- Task statement -
Look for "15 (636, 204)" in the entries below. Then write out exactly the line that holds it and every line after it, to the last, and nothing else.

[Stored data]
[Start of Attachment]
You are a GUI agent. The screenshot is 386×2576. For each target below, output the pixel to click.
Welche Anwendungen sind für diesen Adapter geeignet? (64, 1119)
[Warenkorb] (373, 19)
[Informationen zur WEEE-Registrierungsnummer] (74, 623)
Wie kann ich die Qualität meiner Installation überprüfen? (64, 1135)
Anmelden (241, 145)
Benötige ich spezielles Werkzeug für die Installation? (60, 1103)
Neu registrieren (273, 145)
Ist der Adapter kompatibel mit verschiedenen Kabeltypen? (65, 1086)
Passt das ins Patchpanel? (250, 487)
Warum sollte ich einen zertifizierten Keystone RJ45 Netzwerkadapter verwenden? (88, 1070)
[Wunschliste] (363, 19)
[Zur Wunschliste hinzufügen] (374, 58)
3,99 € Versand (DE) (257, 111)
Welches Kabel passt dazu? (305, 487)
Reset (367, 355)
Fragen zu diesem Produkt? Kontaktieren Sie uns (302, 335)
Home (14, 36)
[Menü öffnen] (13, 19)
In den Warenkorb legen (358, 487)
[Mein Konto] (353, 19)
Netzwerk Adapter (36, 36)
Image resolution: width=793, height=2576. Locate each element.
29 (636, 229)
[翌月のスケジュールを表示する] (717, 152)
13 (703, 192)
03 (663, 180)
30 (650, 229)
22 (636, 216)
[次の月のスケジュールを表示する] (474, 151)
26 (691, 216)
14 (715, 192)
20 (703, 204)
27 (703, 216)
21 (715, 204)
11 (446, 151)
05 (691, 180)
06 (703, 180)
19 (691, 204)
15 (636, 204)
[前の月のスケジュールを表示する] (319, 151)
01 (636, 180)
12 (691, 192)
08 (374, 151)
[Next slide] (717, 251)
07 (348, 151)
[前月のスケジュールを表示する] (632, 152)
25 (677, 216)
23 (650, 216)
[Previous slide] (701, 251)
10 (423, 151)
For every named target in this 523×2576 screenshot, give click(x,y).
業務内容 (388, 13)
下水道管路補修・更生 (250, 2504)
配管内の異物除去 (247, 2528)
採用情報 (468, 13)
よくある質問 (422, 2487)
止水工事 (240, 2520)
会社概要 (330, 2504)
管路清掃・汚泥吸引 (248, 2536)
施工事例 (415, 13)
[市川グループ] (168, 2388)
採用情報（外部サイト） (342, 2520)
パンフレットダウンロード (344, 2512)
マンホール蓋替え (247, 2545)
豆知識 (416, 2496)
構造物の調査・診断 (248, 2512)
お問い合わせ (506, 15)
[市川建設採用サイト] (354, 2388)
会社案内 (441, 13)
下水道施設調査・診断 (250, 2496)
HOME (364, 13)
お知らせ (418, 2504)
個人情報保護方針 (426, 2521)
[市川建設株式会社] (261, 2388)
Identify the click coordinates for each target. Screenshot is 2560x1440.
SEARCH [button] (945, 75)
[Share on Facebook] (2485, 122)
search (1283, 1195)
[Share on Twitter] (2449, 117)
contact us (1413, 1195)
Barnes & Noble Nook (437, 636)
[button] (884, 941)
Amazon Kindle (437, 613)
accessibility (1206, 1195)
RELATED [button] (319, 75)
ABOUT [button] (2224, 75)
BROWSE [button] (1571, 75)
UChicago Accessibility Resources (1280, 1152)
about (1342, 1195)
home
[End of Attachment]
- Solution for this task -
15 (636, 204)
[前の月のスケジュールを表示する] (319, 151)
01 (636, 180)
12 (691, 192)
08 (374, 151)
[Next slide] (717, 251)
07 (348, 151)
[前月のスケジュールを表示する] (632, 152)
25 (677, 216)
23 (650, 216)
[Previous slide] (701, 251)
10 (423, 151)
For every named target in this 523×2576 screenshot, give click(x,y).
業務内容 (388, 13)
下水道管路補修・更生 (250, 2504)
配管内の異物除去 (247, 2528)
採用情報 (468, 13)
よくある質問 (422, 2487)
止水工事 (240, 2520)
会社概要 (330, 2504)
管路清掃・汚泥吸引 (248, 2536)
施工事例 (415, 13)
[市川グループ] (168, 2388)
採用情報（外部サイト） (342, 2520)
パンフレットダウンロード (344, 2512)
マンホール蓋替え (247, 2545)
豆知識 (416, 2496)
構造物の調査・診断 (248, 2512)
お問い合わせ (506, 15)
[市川建設採用サイト] (354, 2388)
会社案内 (441, 13)
下水道施設調査・診断 (250, 2496)
HOME (364, 13)
お知らせ (418, 2504)
個人情報保護方針 (426, 2521)
[市川建設株式会社] (261, 2388)
Identify the click coordinates for each target. Screenshot is 2560x1440.
SEARCH [button] (945, 75)
[Share on Facebook] (2485, 122)
search (1283, 1195)
[Share on Twitter] (2449, 117)
contact us (1413, 1195)
Barnes & Noble Nook (437, 636)
[button] (884, 941)
Amazon Kindle (437, 613)
accessibility (1206, 1195)
RELATED [button] (319, 75)
ABOUT [button] (2224, 75)
BROWSE [button] (1571, 75)
UChicago Accessibility Resources (1280, 1152)
about (1342, 1195)
home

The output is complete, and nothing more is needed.